SiFi still needs to agree to the approved changes to the agreement, but Madigan said in an interview today: "I believe they are willing to agree to it.”
If SiFi also approves the changes, they will begin work soon, looking, with the city, to find a suitable location for the test. It will run along both sides of two separate roadways for a total of 10,000 feet of cable.
SiFi will pay for all of the construction and implementation. To lay the cable, they will dig microtrenches, narrow, shallow trenches along the edge of roadways or sidewalks. They place the cable in a conduit inside the trench and fill it with special resins to hold it all in place. The contract says they will work with the city in placement of junction boxes on city telephone poles or similar locations. From those main lines of cable, they can bring fiber to homes and businesses.
The system, called FOCUS, will be in place by mid-November according to the documents on the city’s website and the test will run through the end of April in order to see if the system survives a Saratoga winter.

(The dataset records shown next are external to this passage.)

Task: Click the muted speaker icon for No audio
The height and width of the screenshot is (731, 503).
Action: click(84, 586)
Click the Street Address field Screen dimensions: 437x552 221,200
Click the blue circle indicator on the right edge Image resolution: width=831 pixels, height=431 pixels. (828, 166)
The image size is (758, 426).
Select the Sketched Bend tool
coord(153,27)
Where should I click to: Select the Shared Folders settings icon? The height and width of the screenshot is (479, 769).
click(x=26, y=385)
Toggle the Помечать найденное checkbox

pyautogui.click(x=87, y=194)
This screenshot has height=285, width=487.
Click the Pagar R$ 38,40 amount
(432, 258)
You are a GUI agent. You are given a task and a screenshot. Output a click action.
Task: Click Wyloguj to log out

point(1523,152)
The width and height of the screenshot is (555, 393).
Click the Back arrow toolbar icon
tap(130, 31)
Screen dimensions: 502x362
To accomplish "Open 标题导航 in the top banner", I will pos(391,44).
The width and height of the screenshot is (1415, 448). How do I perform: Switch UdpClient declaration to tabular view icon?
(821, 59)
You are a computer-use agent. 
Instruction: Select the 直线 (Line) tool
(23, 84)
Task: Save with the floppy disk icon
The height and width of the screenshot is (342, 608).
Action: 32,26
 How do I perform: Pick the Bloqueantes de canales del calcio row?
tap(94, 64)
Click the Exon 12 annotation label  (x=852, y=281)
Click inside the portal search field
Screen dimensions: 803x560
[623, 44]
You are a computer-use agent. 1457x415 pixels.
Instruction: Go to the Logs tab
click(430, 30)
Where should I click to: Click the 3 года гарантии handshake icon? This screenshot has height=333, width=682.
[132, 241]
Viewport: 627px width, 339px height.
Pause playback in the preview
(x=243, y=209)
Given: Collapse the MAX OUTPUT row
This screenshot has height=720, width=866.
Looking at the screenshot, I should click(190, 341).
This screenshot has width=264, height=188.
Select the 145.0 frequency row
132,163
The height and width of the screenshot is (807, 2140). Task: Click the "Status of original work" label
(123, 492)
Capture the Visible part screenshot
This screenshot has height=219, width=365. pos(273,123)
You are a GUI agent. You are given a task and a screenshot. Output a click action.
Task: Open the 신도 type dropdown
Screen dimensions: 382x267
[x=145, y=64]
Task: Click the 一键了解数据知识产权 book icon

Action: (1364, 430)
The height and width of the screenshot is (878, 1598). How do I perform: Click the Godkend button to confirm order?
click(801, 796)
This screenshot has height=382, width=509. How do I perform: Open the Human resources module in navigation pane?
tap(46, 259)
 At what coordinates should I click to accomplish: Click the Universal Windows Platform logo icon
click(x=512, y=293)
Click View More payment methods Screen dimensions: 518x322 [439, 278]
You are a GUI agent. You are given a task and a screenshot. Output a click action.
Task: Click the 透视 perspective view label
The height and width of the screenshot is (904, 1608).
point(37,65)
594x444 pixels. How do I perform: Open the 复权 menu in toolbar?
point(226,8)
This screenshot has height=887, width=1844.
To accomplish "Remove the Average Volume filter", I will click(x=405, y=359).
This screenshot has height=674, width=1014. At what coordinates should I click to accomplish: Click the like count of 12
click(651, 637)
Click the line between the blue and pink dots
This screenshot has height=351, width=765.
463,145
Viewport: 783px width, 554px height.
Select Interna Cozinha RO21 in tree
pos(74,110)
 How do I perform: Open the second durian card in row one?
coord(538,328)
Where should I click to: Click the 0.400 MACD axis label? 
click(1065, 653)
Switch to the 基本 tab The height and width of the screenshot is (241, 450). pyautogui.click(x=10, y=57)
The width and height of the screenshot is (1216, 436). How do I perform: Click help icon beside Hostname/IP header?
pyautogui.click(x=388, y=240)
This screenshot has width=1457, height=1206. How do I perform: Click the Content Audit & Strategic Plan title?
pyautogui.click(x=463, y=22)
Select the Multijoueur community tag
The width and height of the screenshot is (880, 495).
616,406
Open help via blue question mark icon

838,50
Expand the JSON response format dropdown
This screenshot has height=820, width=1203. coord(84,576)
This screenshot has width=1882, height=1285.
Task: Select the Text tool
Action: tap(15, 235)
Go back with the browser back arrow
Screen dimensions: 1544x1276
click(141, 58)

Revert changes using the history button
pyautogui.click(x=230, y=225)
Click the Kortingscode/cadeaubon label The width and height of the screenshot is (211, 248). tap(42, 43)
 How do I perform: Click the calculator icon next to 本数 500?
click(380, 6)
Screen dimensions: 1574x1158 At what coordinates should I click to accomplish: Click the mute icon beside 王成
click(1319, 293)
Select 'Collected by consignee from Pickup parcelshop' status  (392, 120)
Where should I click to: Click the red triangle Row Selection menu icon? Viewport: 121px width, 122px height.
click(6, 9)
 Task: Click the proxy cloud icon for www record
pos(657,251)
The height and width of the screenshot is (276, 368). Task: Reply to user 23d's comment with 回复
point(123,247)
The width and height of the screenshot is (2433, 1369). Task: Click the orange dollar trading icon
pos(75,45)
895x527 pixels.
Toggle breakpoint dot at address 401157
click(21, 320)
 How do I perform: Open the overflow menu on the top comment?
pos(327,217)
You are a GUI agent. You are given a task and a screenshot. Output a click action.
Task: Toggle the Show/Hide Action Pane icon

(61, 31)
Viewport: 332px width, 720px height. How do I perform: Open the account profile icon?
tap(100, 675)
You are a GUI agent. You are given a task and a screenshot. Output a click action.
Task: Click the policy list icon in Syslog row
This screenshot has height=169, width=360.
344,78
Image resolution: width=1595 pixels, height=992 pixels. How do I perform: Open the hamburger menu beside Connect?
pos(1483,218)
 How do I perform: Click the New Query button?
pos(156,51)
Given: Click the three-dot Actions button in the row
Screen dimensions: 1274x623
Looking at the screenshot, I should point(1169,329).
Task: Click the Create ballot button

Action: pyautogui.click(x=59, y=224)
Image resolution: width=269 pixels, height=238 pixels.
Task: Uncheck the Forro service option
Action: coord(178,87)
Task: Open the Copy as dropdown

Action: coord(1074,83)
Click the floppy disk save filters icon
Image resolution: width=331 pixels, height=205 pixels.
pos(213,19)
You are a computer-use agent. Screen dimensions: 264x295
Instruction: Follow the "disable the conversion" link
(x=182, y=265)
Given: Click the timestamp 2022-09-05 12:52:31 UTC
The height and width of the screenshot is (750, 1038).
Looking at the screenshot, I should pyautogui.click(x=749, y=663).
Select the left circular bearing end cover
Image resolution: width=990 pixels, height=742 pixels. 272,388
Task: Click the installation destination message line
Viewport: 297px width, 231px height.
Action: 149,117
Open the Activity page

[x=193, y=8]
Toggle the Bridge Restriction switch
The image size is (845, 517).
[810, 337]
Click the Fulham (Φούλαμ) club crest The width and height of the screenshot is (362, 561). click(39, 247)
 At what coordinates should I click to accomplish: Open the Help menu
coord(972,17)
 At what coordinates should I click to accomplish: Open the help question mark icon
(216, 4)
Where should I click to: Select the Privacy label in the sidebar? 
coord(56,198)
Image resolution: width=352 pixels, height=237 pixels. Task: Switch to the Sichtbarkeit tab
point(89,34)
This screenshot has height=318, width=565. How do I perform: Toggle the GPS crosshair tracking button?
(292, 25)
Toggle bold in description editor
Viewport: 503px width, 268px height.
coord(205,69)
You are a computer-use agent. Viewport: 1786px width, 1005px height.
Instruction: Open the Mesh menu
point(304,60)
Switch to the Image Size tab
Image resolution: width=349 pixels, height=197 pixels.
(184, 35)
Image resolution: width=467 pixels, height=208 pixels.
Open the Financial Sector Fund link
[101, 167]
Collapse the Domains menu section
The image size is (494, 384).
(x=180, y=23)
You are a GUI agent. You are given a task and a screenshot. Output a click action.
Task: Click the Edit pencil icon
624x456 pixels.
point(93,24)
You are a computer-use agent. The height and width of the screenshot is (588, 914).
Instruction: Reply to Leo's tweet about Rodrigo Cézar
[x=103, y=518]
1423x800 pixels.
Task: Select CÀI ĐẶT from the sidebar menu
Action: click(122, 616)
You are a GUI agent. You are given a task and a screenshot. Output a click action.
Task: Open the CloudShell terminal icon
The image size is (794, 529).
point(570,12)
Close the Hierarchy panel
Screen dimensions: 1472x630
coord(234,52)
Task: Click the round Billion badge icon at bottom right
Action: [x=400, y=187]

SiFi is also footing at least part of the bill for a point-of-contact in the Department of Public Works. The company will pay $10,000 per month to the city to defray costs of having that person.
If the test is a failure at meeting the “standard measures” of the project, SiFi will remove equipment and repair roads and sidewalks.
Scirocco has said in past meetings that his engineers needed to look more closely at the contract and the process. He has expressed skepticism about the system’s functionality in the deep cold of January and February.
Madigan admitted that maybe the system would not work, but it was time to try.
If the test proves OK, the company will build it out.
The company will provide the high-speed fiber optic cable to homes and businesses throughout the city, said SiFi's president, Scott Bradshaw, in a city council meeting last April. They build the cable network, but they are not the internet service provider, the company that allows computers and phones to use the internet. Bradshaw said residences in other cities have gotten internet service for about $60 per month and businesses for about $100 per month.
”At the end of the day, this community has one internet provider that is wildly inconsistent and wildly expensive and we need an alternative,” Commissioner of Public Safety, Robin Dalton said before she voted to approve. “At the end of the day, we need another option for internet.”